争斗最开始的起因,不过是个必然,但那肯定跟贝贝无关。
傻姑娘在温泉酒店的前台工作,她的搭档是一起从墓园里调过来的同事苏炎。那是个有着爷们儿般宏伟梦想的女子,眉眼间透着凌厉,寸土必争,她的可贵就在于她对于金钱毫不遮拦的yù_wàng,表里如一,不生一丝的矫揉造作。

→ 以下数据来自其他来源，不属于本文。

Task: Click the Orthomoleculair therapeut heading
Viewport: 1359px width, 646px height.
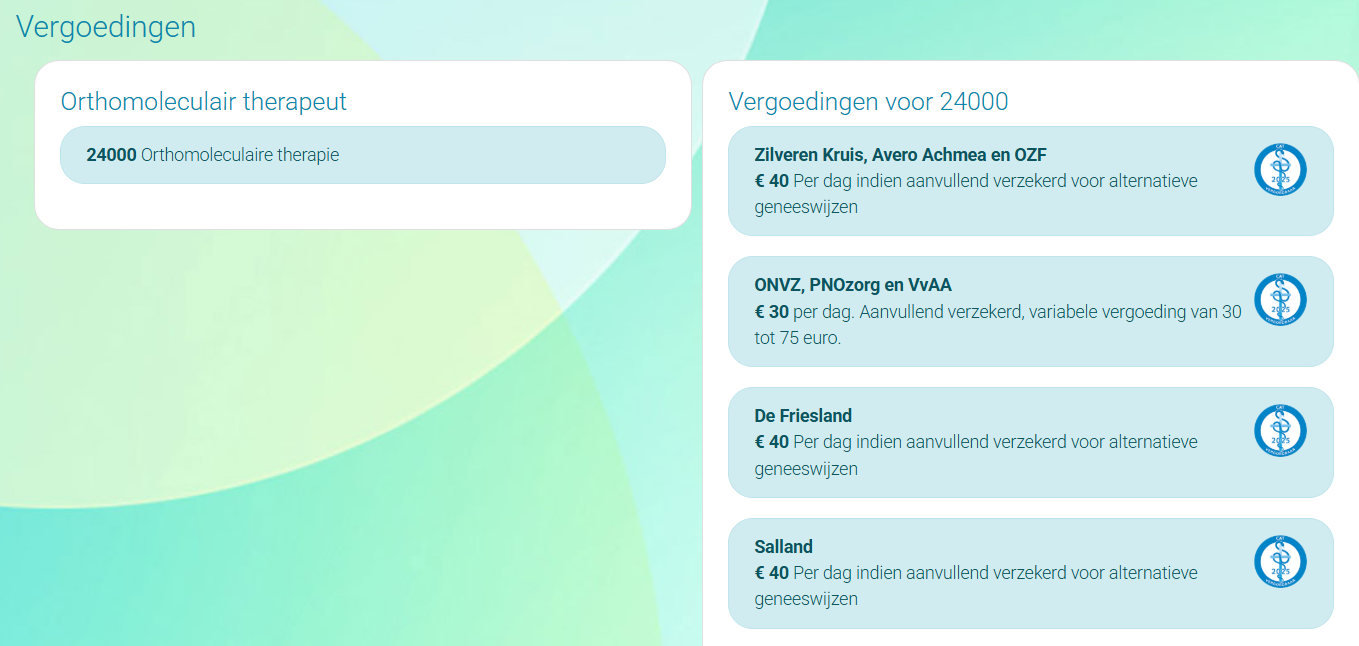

苏炎比贝贝大了最多两天,也是个年逾三十的老闺女了,长得却是娇小可人。她个子不高,有着一张如周迅一般灵动的俏脸儿,小巧而白净,鼻头透出淡淡的青色来,像是还没成熟的三月里的杏子,嫩绿裹着纯白。细腻的头发贴合在两鬓上,略显病态的柔顺,那是上帝一个玩笑,这小妮子的骨子里丝毫没长出柔顺的基因,像她白皙而修长的大腿一样,是人都能被她板得溜儿直。
有人美美得娇俏,有人美美得清雅,苏炎大体就属于清雅中带着娇俏的那种,得天独厚。她告诉贝贝,女人选男人就好比是去西餐厅里点餐,男人总跟服务生差不多,它们会先给你点开胃菜,让你打开心扉,然后再把高热量的主食给你,这道主食可能真不如开胃菜吸引你,不过还好,最后当你还觉得意犹未尽的时候,他们撂挑子了,这个时候你终于想撤单了,但甜食已经来了,都是垃圾奶油堆砌的味道。这都还不是最可怕的,最可怕的是,这是一个套餐,任何时候你想换掉都要从新开始,而且钱得照付。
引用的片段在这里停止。